The move is part of a plan to make Nepal’s border with neighboring China more secure, Bhim Rawal said in an interview published yesterday, but he denied the government was acting under pressure from Beijing.
“We plan to gradually deploy APF [Armed Police Force] in different points along the border. We have already deployed security forces along the Nepal-India border,” he told the Republica daily.
“It is very clear that to secure the border is in our national interests ... We have to put our utmost efforts to make our border secure and efficient,” the home minister said.
Nepal is home to around 20,000 exiled Tibetans who began arriving in large numbers in 1959 when the Dalai Lama fled Tibet after a failed uprising.
Some 2,500 Tibetans used to make the dangerous trip from Chinese-controlled Tibet to Nepal every year on their way to India to join the Dalai Lama, but activists say the number has fallen sharply since China mobilized its military in Tibet in March last year.

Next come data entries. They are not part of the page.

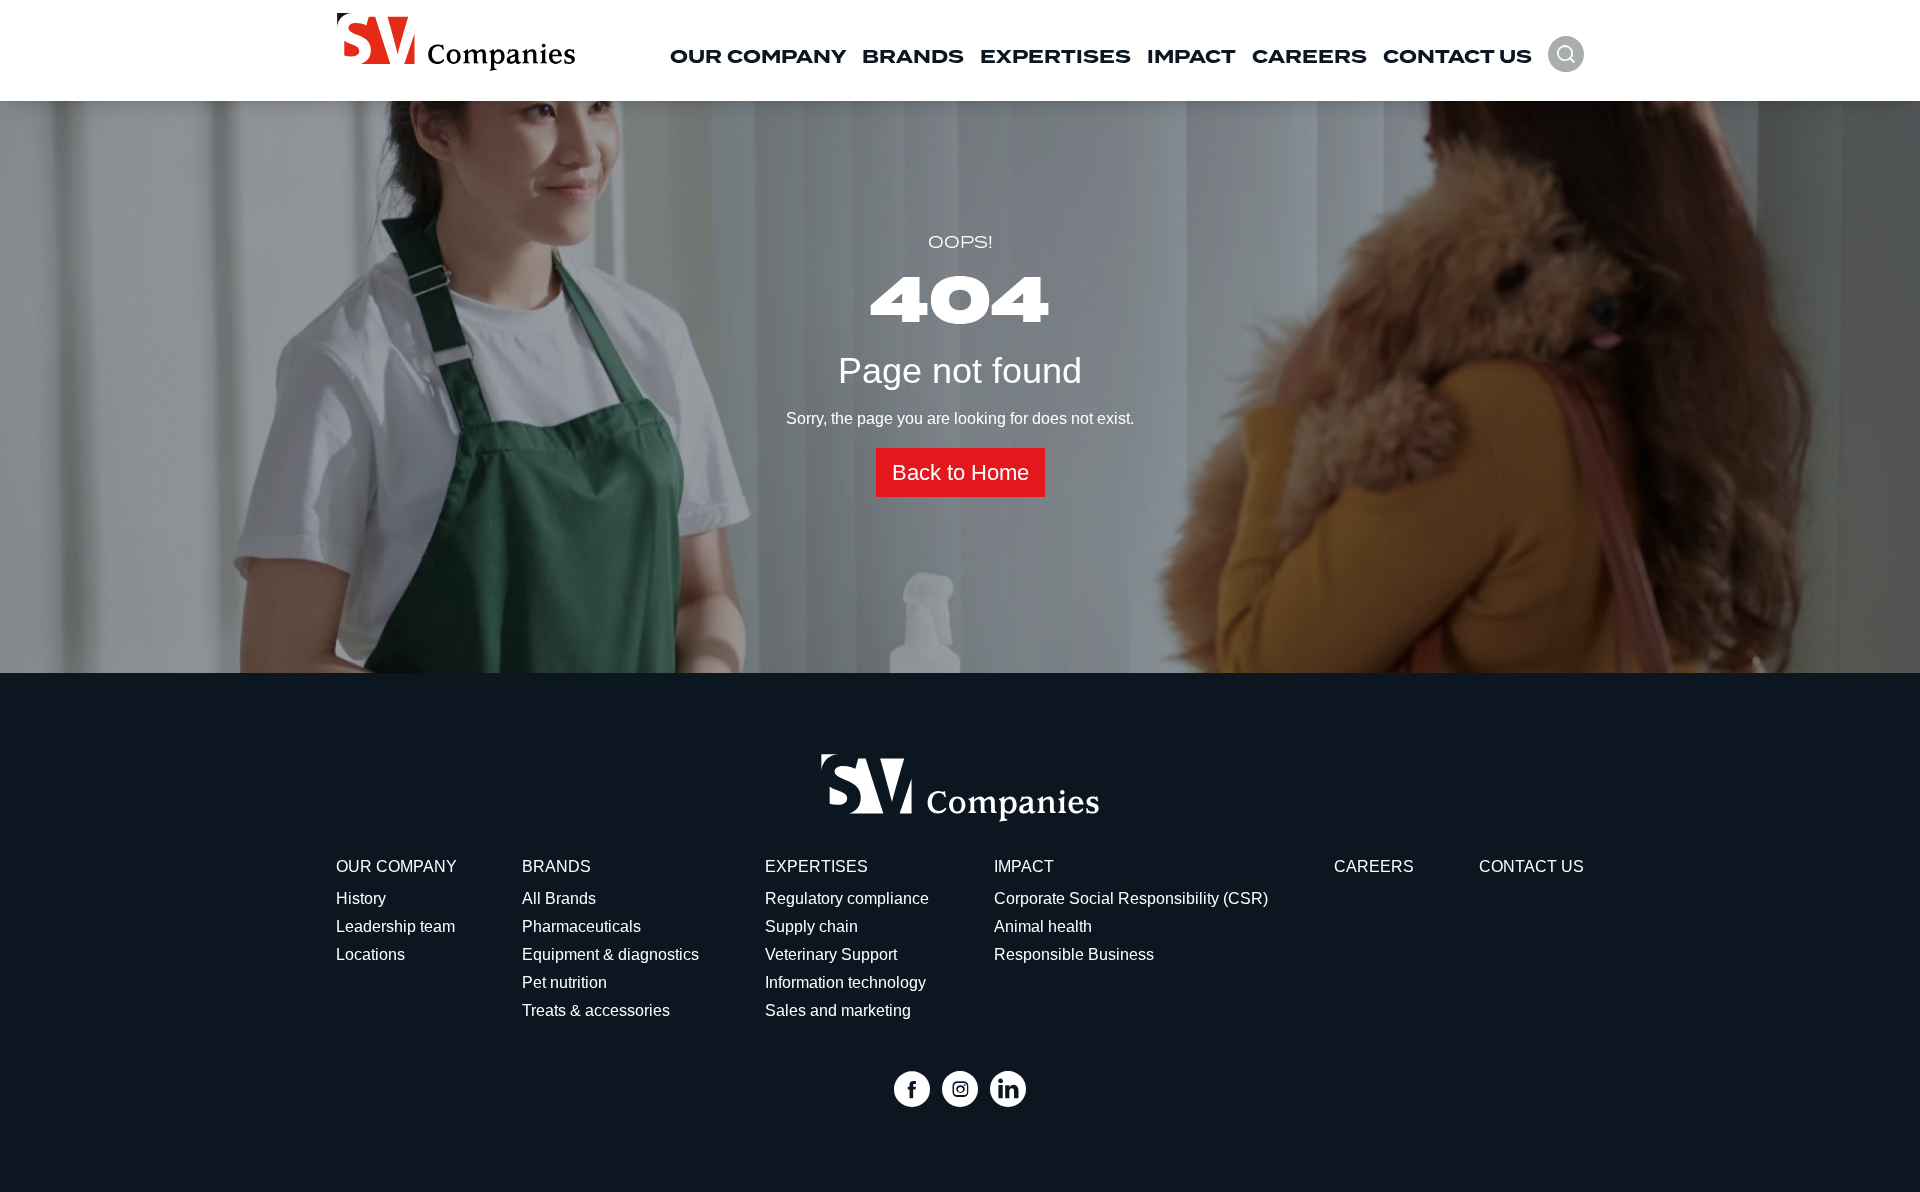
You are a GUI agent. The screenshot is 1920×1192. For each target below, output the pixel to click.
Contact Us (1457, 57)
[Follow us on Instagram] (960, 1091)
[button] (1566, 64)
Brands (913, 57)
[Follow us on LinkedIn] (1008, 1091)
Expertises (1055, 57)
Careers (1309, 57)
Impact (1191, 57)
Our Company (758, 57)
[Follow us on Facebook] (912, 1091)
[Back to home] (456, 42)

The government in Nepal has come under increasing pressure to suppress anti-China activity on its soil and activists say it has responded by adopting a harder line against the exiles.
On Thursday, police in Kathmandu arrested around 80 Tibetans as they tried to stage a protest outside a Chinese embassy building to mark the 60th anniversary of communist rule.
In related news, US Secretary of State Hillary Clinton on Thursday named a new coordinator for Tibet tasked with promoting dialogue between China and representatives of the Dalai Lama.
Clinton announced that Under Secretary of State for Democracy and Global Affairs Maria Otero will also serve as special coordinator for Tibetan issues for President Barack Obama’s administration, the State Department said.